Magnets are composed of iron, nickel, and cobalt, which have both mutual repulsion and attraction. Due to the different magnetic substances in iron, nickel, and cobalt, the electrons inside can spontaneously form a consistent arrangement, with one end at the North Pole (N pole) and one end at the South Pole (S pole), which strengthens the magnetism and forms a magnet.

Magnets can be divided into permanent magnets and non permanent magnets. The former is a natural product that can maintain magnetism for a long time without easily losing its magnetism, while the latter requires certain conditions to appear magnetic, such as electromagnets.

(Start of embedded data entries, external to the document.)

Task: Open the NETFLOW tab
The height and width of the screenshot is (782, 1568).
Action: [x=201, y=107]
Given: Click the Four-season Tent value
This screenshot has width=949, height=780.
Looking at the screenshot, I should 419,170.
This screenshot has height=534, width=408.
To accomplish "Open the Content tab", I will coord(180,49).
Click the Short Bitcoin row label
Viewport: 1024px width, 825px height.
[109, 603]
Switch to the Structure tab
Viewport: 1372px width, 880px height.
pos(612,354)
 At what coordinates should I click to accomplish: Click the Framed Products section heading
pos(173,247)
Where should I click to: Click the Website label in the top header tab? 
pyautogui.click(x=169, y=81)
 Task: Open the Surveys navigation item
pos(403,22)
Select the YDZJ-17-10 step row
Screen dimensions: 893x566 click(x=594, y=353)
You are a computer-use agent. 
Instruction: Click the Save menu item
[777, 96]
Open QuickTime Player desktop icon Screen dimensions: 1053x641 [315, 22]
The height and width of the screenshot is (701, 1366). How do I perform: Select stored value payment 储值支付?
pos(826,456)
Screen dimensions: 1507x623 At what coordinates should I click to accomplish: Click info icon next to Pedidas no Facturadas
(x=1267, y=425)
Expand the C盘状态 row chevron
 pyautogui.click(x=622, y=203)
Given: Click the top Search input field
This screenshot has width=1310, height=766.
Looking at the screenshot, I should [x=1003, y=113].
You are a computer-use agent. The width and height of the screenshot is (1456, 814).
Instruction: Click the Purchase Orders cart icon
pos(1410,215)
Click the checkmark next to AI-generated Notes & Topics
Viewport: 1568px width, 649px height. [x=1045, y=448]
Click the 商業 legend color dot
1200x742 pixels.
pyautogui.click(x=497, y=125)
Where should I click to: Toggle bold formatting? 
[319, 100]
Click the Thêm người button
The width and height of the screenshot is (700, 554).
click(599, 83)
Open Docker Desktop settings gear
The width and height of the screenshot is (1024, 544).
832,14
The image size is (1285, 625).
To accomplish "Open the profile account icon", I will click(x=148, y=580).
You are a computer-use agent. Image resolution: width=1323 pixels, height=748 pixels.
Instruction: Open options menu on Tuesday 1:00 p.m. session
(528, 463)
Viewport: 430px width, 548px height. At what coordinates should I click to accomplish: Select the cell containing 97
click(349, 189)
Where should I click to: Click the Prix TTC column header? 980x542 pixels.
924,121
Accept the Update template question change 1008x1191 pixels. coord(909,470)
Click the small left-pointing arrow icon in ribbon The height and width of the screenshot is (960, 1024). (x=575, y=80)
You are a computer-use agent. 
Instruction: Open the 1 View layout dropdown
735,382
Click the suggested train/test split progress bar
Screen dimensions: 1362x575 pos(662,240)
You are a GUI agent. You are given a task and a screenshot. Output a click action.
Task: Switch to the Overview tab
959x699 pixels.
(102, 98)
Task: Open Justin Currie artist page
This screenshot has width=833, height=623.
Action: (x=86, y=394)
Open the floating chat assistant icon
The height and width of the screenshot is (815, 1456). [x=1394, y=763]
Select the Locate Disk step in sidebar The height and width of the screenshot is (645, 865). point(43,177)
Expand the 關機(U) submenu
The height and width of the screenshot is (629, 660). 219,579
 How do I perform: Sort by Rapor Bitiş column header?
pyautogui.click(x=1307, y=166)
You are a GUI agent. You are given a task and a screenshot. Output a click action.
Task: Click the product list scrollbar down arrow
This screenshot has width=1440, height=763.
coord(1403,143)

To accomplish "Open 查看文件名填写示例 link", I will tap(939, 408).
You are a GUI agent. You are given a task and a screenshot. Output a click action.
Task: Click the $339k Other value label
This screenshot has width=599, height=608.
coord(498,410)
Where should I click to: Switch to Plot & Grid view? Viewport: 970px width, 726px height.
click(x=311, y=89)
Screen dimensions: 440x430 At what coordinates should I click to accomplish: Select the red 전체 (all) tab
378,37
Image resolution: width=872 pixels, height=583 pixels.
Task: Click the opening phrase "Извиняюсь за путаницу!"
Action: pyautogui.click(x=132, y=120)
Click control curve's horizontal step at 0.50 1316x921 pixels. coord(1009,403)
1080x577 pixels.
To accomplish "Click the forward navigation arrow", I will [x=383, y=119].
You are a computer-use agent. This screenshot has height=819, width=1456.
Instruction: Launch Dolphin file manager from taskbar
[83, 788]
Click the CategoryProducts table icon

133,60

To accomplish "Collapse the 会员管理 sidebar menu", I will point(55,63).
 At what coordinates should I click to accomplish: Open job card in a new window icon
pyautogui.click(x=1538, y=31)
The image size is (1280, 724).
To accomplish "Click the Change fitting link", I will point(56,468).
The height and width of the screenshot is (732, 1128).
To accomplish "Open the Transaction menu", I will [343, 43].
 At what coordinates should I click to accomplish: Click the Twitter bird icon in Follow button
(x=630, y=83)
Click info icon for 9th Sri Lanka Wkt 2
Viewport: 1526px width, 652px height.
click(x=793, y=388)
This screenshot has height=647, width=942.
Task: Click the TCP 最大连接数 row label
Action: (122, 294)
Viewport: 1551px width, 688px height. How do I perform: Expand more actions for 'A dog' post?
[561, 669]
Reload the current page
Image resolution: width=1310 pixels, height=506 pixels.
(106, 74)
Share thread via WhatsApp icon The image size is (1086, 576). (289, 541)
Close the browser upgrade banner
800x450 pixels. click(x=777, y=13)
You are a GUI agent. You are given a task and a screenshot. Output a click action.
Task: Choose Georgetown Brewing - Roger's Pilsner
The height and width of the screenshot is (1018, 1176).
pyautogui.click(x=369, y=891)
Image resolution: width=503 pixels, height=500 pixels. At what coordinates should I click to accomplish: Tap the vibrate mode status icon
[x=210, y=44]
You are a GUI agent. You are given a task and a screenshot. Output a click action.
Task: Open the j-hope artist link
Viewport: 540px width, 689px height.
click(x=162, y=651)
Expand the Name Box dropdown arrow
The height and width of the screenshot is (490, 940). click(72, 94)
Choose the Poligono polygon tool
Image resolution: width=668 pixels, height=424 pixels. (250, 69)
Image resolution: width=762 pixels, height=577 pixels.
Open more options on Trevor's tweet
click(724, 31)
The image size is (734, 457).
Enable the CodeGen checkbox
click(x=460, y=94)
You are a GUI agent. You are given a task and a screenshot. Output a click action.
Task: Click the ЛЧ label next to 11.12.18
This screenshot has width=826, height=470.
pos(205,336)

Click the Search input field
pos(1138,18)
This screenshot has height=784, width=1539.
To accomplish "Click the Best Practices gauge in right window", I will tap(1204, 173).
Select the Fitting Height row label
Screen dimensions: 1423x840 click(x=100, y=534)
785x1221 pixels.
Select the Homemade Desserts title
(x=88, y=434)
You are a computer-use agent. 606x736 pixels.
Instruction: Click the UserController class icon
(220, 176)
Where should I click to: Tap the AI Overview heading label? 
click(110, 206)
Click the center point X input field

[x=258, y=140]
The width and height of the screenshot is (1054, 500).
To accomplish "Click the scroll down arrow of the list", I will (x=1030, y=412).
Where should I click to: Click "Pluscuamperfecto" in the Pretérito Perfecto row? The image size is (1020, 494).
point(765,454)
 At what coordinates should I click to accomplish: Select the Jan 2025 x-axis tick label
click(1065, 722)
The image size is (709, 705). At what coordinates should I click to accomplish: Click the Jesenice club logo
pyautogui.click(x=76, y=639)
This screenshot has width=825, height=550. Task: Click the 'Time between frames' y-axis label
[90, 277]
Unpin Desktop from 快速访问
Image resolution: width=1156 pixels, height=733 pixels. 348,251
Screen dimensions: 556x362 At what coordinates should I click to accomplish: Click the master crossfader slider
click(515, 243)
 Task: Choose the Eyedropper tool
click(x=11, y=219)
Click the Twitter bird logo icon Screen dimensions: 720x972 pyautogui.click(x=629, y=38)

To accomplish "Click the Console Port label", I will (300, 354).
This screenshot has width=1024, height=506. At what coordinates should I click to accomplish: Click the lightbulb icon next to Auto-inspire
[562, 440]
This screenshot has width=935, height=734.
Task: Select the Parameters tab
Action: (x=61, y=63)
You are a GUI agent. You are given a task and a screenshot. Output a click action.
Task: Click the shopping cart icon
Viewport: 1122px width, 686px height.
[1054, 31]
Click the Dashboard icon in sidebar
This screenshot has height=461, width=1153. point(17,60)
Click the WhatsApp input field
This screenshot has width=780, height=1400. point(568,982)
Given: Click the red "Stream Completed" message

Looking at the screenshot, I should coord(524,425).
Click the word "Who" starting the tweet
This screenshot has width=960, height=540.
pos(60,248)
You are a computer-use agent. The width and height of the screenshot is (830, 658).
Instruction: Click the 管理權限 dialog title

Let's talk about the manufacturing process of permanent magnets here. Firstly, it is necessary to make multiple sand molds that require magnetic rotation, and then prepare the required materials, including copper, cobalt, sulfur, nickel, iron, aluminum, and titanium. Next, place the prepared metal materials in an electromagnetic furnace, heat them to above 1600 ℃, and melt them all into liquid. Then, pour these liquids into the prepared sand mold. At this point, the sand mold will burn. After the combustion is completed, use a hammer to pry open the casting mill and allow air to enter it to cool the material. Wait for the gas to burn out and separate the metal from the sand block. At this time, the metal is still an ordinary iron block with little magnetic force.

Then, tie the metal parts onto the copper tube and place them in a larger tube. Place the copper tube in the center of the tube and start to tightly stack the surrounding area with silica sand. Then, seal the upper and lower ends of the exposed copper tube with concrete. After completion, place it in the furnace and heat it at 700 ℃ before removing it - fix both ends of the copper tube with clamps, apply low voltage and high charge current, and remove the metal part. At this point, the metal has been slightly magnetized, and the correct magnetic field direction can be established.

Then, by using a magnetizing machine to activate the magnet, the machine will transmit the magnetism to the metal through an electric current to generate magnetism. Firstly, a high-voltage voltage (energy storage) is applied to the capacitor, and then it is discharged through a coil with a very small resistance. The peak current can reach tens of thousands of amperes, and the strong magnetic field generated by electromagnetism can permanently magnetize the metal. In this way, the permanent magnet is manufactured.